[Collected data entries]
= Beginning of Section =
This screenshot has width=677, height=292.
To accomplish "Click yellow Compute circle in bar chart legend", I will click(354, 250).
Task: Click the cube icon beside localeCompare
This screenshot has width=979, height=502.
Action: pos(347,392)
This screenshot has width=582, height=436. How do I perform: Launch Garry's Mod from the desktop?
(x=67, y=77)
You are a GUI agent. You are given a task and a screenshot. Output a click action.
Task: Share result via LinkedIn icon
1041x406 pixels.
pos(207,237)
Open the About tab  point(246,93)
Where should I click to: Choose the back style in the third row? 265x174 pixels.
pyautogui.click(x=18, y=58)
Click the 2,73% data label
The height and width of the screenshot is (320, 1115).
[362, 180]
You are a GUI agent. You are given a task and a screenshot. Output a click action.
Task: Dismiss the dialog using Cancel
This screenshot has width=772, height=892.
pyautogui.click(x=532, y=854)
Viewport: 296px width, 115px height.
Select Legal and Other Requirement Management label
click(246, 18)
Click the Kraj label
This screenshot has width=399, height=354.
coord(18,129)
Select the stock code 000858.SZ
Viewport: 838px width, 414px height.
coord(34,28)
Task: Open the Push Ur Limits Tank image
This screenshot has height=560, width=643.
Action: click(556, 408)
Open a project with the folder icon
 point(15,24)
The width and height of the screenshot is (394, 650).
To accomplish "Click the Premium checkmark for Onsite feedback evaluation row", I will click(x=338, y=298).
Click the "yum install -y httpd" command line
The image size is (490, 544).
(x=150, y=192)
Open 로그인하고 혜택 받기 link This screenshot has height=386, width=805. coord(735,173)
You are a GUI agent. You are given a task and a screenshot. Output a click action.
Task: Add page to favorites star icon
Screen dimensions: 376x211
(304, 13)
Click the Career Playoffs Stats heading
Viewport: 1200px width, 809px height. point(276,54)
= End of Section =
## Exercise requirements
Return the records above in their entirety, exactly as they appear.

## Solution to this task
This screenshot has width=677, height=292.
To accomplish "Click yellow Compute circle in bar chart legend", I will click(354, 250).
Task: Click the cube icon beside localeCompare
This screenshot has width=979, height=502.
Action: pos(347,392)
This screenshot has width=582, height=436. How do I perform: Launch Garry's Mod from the desktop?
(x=67, y=77)
You are a GUI agent. You are given a task and a screenshot. Output a click action.
Task: Share result via LinkedIn icon
1041x406 pixels.
pos(207,237)
Open the About tab  point(246,93)
Where should I click to: Choose the back style in the third row? 265x174 pixels.
pyautogui.click(x=18, y=58)
Click the 2,73% data label
The height and width of the screenshot is (320, 1115).
[362, 180]
You are a GUI agent. You are given a task and a screenshot. Output a click action.
Task: Dismiss the dialog using Cancel
This screenshot has width=772, height=892.
pyautogui.click(x=532, y=854)
Viewport: 296px width, 115px height.
Select Legal and Other Requirement Management label
click(246, 18)
Click the Kraj label
This screenshot has width=399, height=354.
coord(18,129)
Select the stock code 000858.SZ
Viewport: 838px width, 414px height.
coord(34,28)
Task: Open the Push Ur Limits Tank image
This screenshot has height=560, width=643.
Action: click(556, 408)
Open a project with the folder icon
 point(15,24)
The width and height of the screenshot is (394, 650).
To accomplish "Click the Premium checkmark for Onsite feedback evaluation row", I will click(x=338, y=298).
Click the "yum install -y httpd" command line
The image size is (490, 544).
(x=150, y=192)
Open 로그인하고 혜택 받기 link This screenshot has height=386, width=805. coord(735,173)
You are a GUI agent. You are given a task and a screenshot. Output a click action.
Task: Add page to favorites star icon
Screen dimensions: 376x211
(304, 13)
Click the Career Playoffs Stats heading
Viewport: 1200px width, 809px height. point(276,54)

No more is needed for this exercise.